Objective The relevance of EGFR gene amplification in patients with EGFR-mutated advanced non-small cell lung cancer (NSCLC) has not been fully elucidated. Moreover, a limited number of studies have been published on methods to estimate gene amplifications based on routinely performed targeted next generation sequencing (NGS). In this study we aimed to determine whether PCR-based targeted NGS data on tumor tissue can be used to estimate presence of gene amplifications and explored the prognostic value of EGFR gene amplification in EGFR mutated NSCLC patients.

Materials and methods A total of 3,194 good quality targeted NGS data files were retrieved from 2014 to 2017. Among those, 1,729 NSCLC samples originated from 1,586 NSCLC patients of whom 134 had an EGFR mutation (8.2%). Clinical data were available for 66 of the patients. Raw sequencing data were re-analyzed using a custom designed pipeline. The presence of an amplification was based on the read depth of a given amplicon relative to a set of reference amplicons from the sample or relative to a set of normal control samples. Reference amplicons were selected based on low degree of variation in read depth amongst all tested samples. Amplifications were regarded significant when the ratio was ≥3 and the z score was ≥3.5. Technical validation was done by FISH and MLPA. Cox regression analysis on overall survival was done with each of the amplification parameters using SPSS.

Results No amplifications were detected for the ALK, KIT, NRAS, PDGFRA, GNAQ and MAP2K1 gene loci, whereas amplifications for BRAF, ESR1, GNA11, HRAS, KRAS, MET and PIK3CA were observed at a low frequency. Depending on the amplification analysis strategy (within sample or relative to normal controls), 19% and 13% of the EGFR mutated group had an EGFR amplification, respectively. In EGFR wild type patients, amplifications were detected in 5% and 4% of the patients using the two methods, respectively. The sensitivity and specificity of the NGS based estimation of amplifications for EGFR was 94% (14/15) and 97% (34/35) respectively for both data analysis approaches. Patients with concurrent EGFR mutations and amplifications (estimated within sample) treated with EGFR-TKI had a significantly worse overall survival compared with those without concurrent EGFR amplifications (ratio, p=0.047 and z score, p=0.015). Cox regression analysis indicated a borderline significant interaction between ratio and z score (p=0.052).
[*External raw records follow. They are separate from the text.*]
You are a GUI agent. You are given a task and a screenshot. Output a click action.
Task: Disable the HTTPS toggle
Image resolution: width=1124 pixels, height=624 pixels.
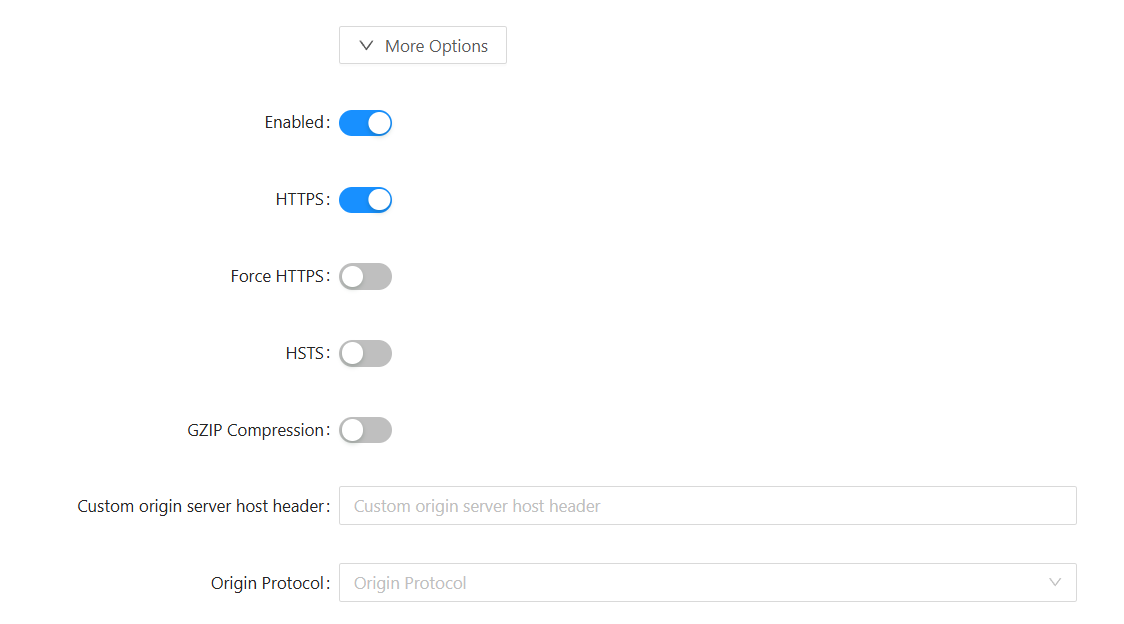(365, 200)
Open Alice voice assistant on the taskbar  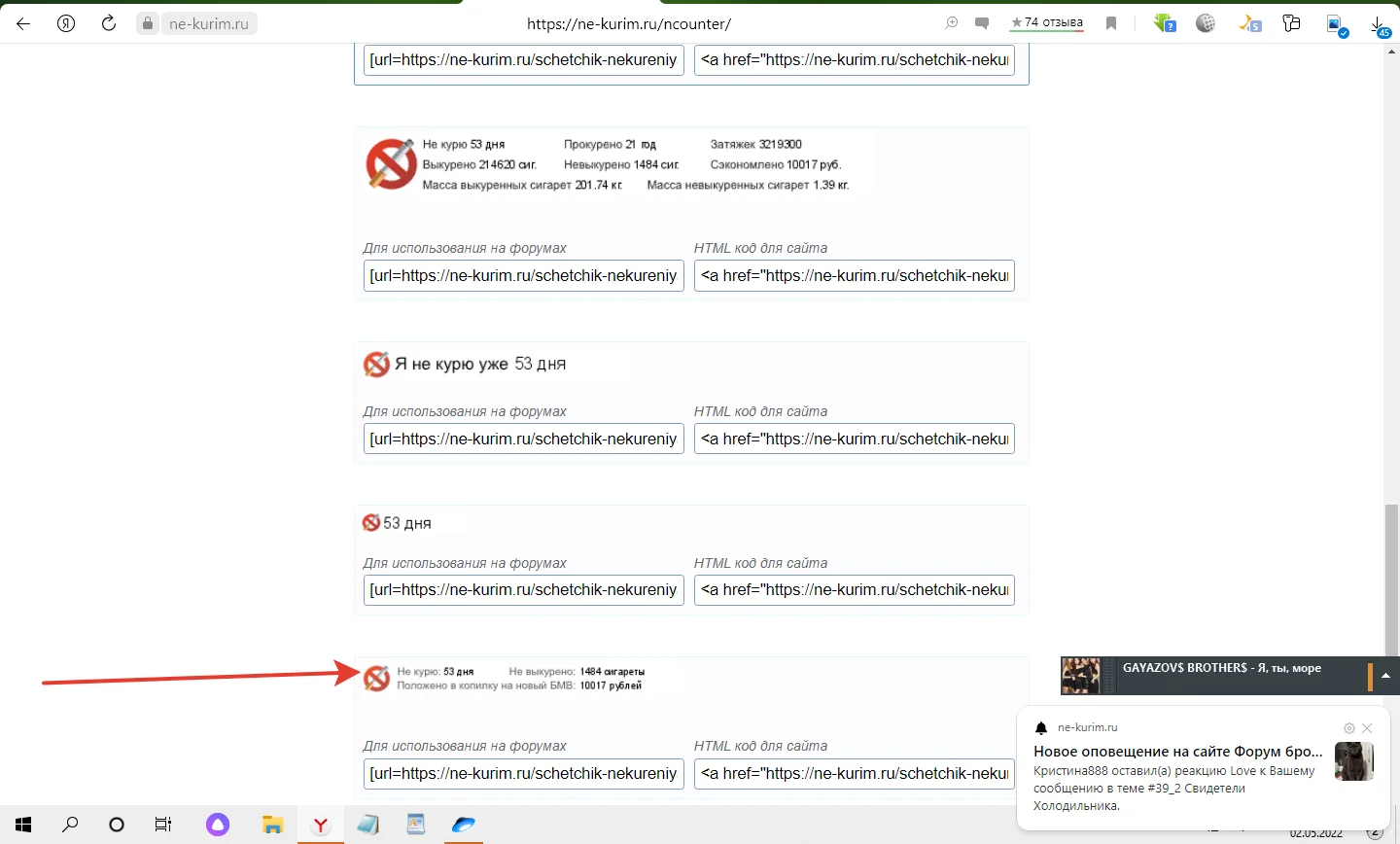[x=218, y=825]
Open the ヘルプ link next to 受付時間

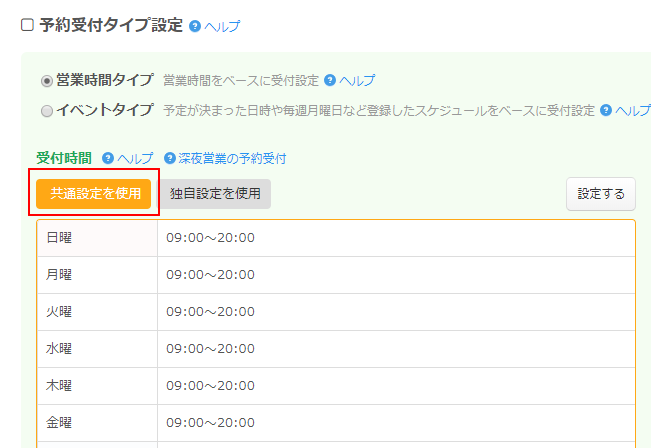[135, 158]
Conclusion Routinely obtained amplicon-based NGS data can be used to identify gene amplifications. The presence of EGFR amplifications in EGFR mutant patients is predictive of a worse overall survival.

Keywords: Lung adenocarcinoma, EGFR, survival, tyrosine kinase inhibitor

Citation Format: Pei Meng, Jiacong Wei, Miente Martijn Terpstra, Anke van Rijk, Menno Tamminga, Frank Scherpen, Arja ter Elst, Mohamed Z. Alimohamed, Lennart F. Johansson, T. Jeroen N. Hiltermann, Harry J. Groen, Klaas Kok, Anthonie J. van der Wekken, Anke van den Berg. Clinical value of EGFR gene amplifications detected using amplicon based targeted next generation sequencing data in lung adenocarcinoma patients [abstract]. In: Proceedings of the Annual Meeting of the American Association for Cancer Research 2020; 2020 Apr 27-28 and Jun 22-24. Philadelphia (PA): AACR; Cancer Res 2020;80(16 Suppl):Abstract nr 4335.